TEXT FOR ANALYSIS:
Glen Allen Stevens II, age 68, passed away on Thursday, December 15. He was born on February 20th, 1954, in Bangor, Maine. The second child of Glen Allen Stevens I and Doris Louise (Wetmore) Stevens; he is survived by his older sister, Susan E. Daigle, and predeceased by his younger brother, Timothy J. Stevens.
Glen thoroughly enjoyed growing up in the oceanside community of Camp Ellis and then moved back to Bangor where he graduated from Bangor High School. He served in the US Navy, and went on to study furnace repair and ultimately became a certified welder- a talent he put to use during his 30 year career as a gifted welder at BIW in Bath/Brunswick. The skills gained through his detail oriented jobs, paired with his quick and creative brain, made Glen a handy man who was capable of home repairs, car mechanics, hot tub hook-ups, children's playhouses, and pinewood derbies. He loved long drives, good food, bowling, music, the Patriots, and fishing with family.
He was faithful, family oriented, loving and generous. His thoughtful perspective had a grounding effect on those around him. He had a strong sense of character and love for all people- a quality that will be his lasting legacy as the lessons he passed on were focused on those traits. His daughter recalls an evening in high school when he was driving her and some friends to a movie; "we were being catty and joking about another friend who was not there. After a few minutes Dad spoke up and rebuked us by simply stating; 'If that is how you talk about your friends when they're not around- I wouldn't want to be your friend,' his point landed perfectly and I try to remember that example." His son remembers a similar instance when they drove by the neighborhood bully; "he waved as we went by but I snubbed him and Dad looked over at me and said; 'If someone waves to you have the manners to wave back,' the point he wanted to make was to have manners and show kindness and respect." He knew this bully had a hard life and needed compassion.

GIVEN DATA:
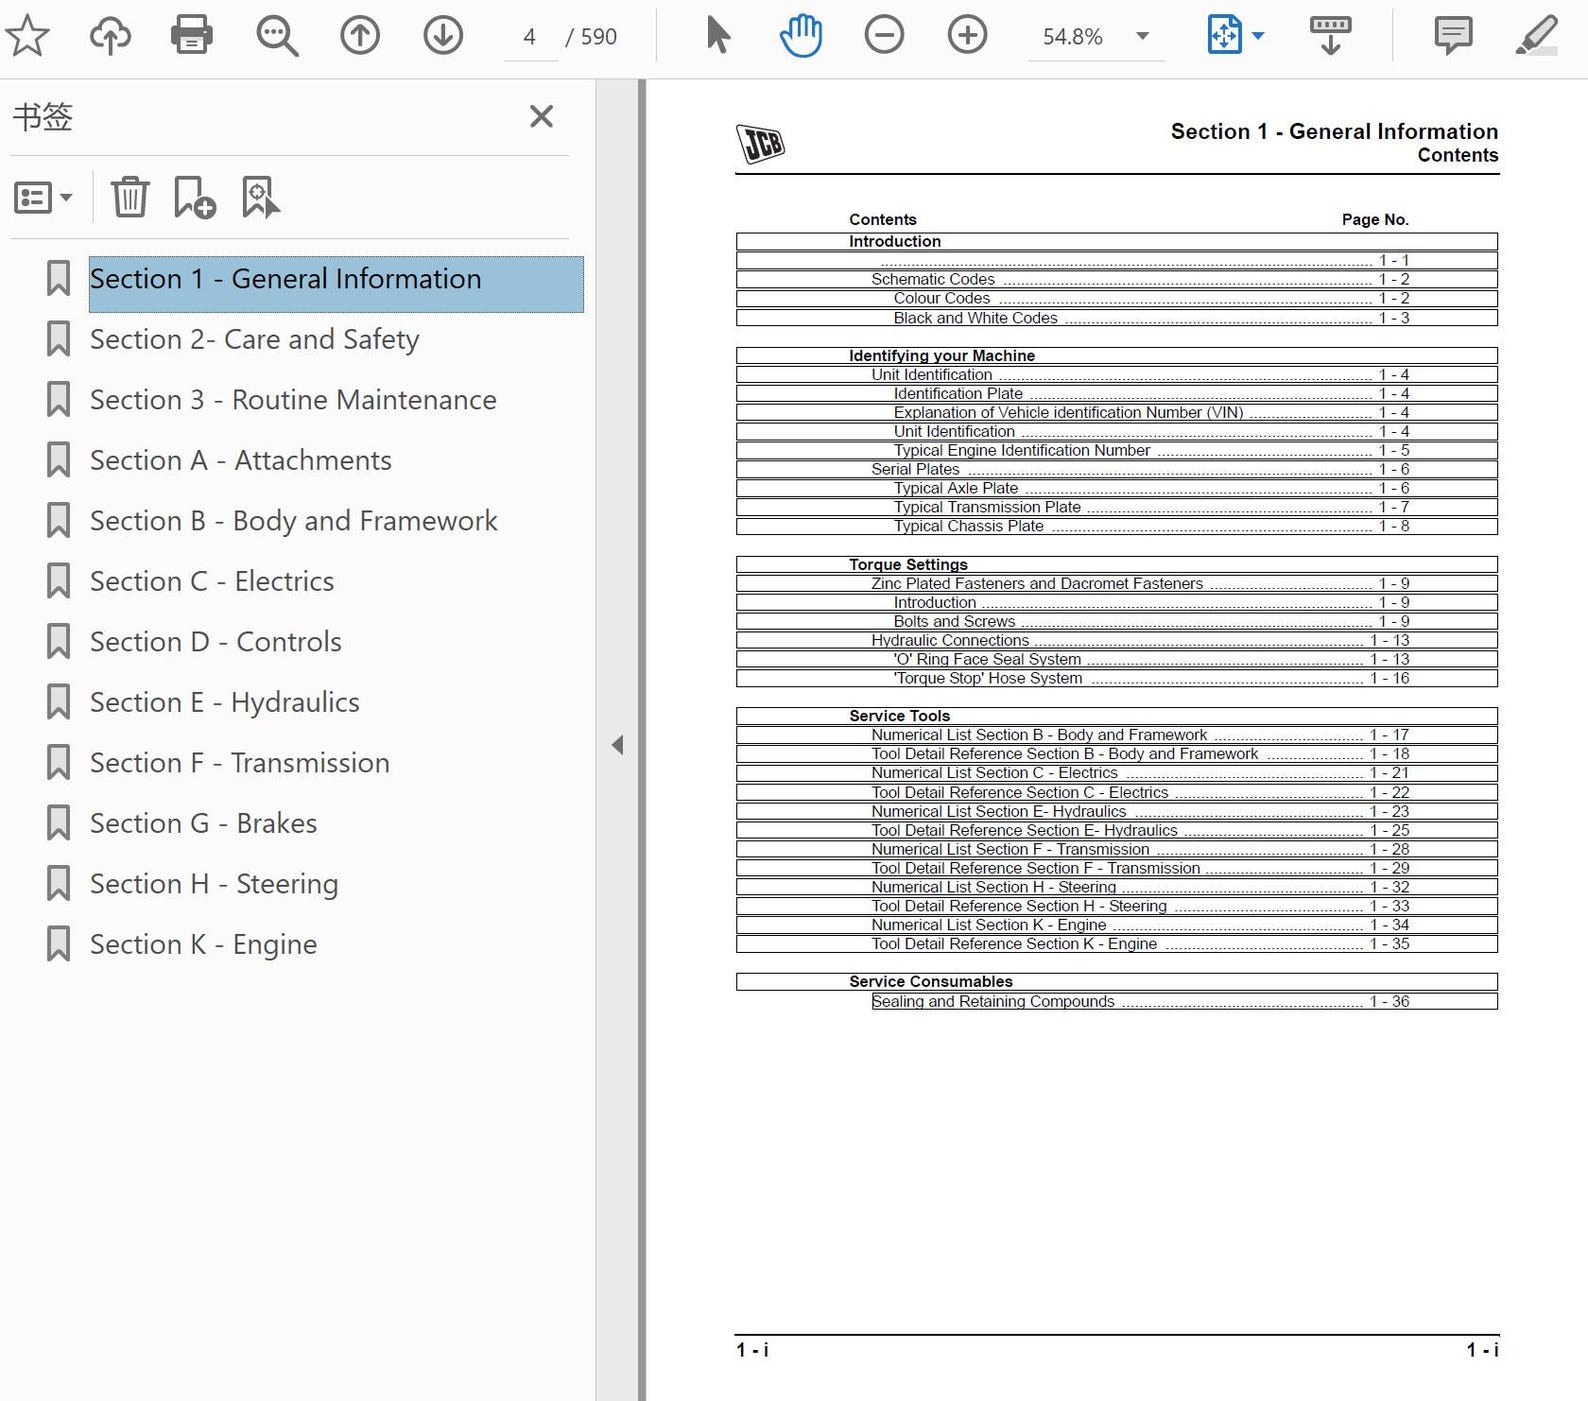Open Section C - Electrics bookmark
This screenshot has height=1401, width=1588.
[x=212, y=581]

TASK 1: Please reproduce word for word the part of the obituary above between "Glen Allen Stevens II, age" and "Timothy J. Stevens.", inclusive.
TASK 2: According to the obituary, why did Glen tell his son to wave back at the neighborhood bully? Answer in one to three sentences.

ANSWER AREA 1:
Glen Allen Stevens II, age 68, passed away on Thursday, December 15. He was born on February 20th, 1954, in Bangor, Maine. The second child of Glen Allen Stevens I and Doris Louise (Wetmore) Stevens; he is survived by his older sister, Susan E. Daigle, and predeceased by his younger brother, Timothy J. Stevens.

ANSWER AREA 2: He wanted his son to have manners and show kindness and respect. He also knew the bully had a hard life and needed compassion.